## BEGIN EXERCISE MATERIALS

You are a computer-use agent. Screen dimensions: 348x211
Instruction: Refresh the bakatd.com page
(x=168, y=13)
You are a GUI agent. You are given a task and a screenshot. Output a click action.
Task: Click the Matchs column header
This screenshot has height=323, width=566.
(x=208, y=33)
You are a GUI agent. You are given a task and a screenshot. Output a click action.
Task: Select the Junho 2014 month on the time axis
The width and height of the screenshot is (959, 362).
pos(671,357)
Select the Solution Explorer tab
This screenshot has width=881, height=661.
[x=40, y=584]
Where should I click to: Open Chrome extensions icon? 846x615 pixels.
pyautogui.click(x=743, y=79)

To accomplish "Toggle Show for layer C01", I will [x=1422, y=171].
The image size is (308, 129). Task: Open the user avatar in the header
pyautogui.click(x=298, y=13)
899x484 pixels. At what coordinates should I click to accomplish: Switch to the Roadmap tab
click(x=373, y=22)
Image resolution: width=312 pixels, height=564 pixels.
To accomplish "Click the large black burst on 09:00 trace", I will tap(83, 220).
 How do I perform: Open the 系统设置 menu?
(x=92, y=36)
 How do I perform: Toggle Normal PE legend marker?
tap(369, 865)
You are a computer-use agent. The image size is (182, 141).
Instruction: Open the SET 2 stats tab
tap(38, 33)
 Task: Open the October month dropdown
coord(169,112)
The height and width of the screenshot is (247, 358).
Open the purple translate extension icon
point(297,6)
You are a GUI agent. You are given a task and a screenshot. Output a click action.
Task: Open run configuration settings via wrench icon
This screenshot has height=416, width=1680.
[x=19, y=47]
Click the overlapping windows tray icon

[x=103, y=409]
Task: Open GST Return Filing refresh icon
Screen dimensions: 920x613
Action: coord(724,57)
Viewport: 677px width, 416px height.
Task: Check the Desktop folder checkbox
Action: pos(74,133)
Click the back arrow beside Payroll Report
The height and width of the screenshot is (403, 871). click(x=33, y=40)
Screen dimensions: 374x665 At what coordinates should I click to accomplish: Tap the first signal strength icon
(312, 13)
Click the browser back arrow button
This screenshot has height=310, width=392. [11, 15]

## END EXERCISE MATERIALS

DIRECTIONS FOR THIS TASK
Format the data above as a JSON list of strings, one string per line, leaving out blank lines.

TASK RESPONSE
[
  "You are a computer-use agent. Screen dimensions: 348x211",
  "Instruction: Refresh the bakatd.com page",
  "(x=168, y=13)",
  "You are a GUI agent. You are given a task and a screenshot. Output a click action.",
  "Task: Click the Matchs column header",
  "This screenshot has height=323, width=566.",
  "(x=208, y=33)",
  "You are a GUI agent. You are given a task and a screenshot. Output a click action.",
  "Task: Select the Junho 2014 month on the time axis",
  "The width and height of the screenshot is (959, 362).",
  "pos(671,357)",
  "Select the Solution Explorer tab",
  "This screenshot has width=881, height=661.",
  "[x=40, y=584]",
  "Where should I click to: Open Chrome extensions icon? 846x615 pixels.",
  "pyautogui.click(x=743, y=79)",
  "To accomplish \"Toggle Show for layer C01\", I will [x=1422, y=171].",
  "The image size is (308, 129). Task: Open the user avatar in the header",
  "pyautogui.click(x=298, y=13)",
  "899x484 pixels. At what coordinates should I click to accomplish: Switch to the Roadmap tab",
  "click(x=373, y=22)",
  "Image resolution: width=312 pixels, height=564 pixels.",
  "To accomplish \"Click the large black burst on 09:00 trace\", I will tap(83, 220).",
  " How do I perform: Open the 系统设置 menu?",
  "(x=92, y=36)",
  " How do I perform: Toggle Normal PE legend marker?",
  "tap(369, 865)",
  "You are a computer-use agent. The image size is (182, 141).",
  "Instruction: Open the SET 2 stats tab",
  "tap(38, 33)",
  " Task: Open the October month dropdown",
  "coord(169,112)",
  "The height and width of the screenshot is (247, 358).",
  "Open the purple translate extension icon",
  "point(297,6)",
  "You are a GUI agent. You are given a task and a screenshot. Output a click action.",
  "Task: Open run configuration settings via wrench icon",
  "This screenshot has height=416, width=1680.",
  "[x=19, y=47]",
  "Click the overlapping windows tray icon",
  "[x=103, y=409]",
  "Task: Open GST Return Filing refresh icon",
  "Screen dimensions: 920x613",
  "Action: coord(724,57)",
  "Viewport: 677px width, 416px height.",
  "Task: Check the Desktop folder checkbox",
  "Action: pos(74,133)",
  "Click the back arrow beside Payroll Report",
  "The height and width of the screenshot is (403, 871). click(x=33, y=40)",
  "Screen dimensions: 374x665 At what coordinates should I click to accomplish: Tap the first signal strength icon",
  "(312, 13)",
  "Click the browser back arrow button",
  "This screenshot has height=310, width=392. [11, 15]"
]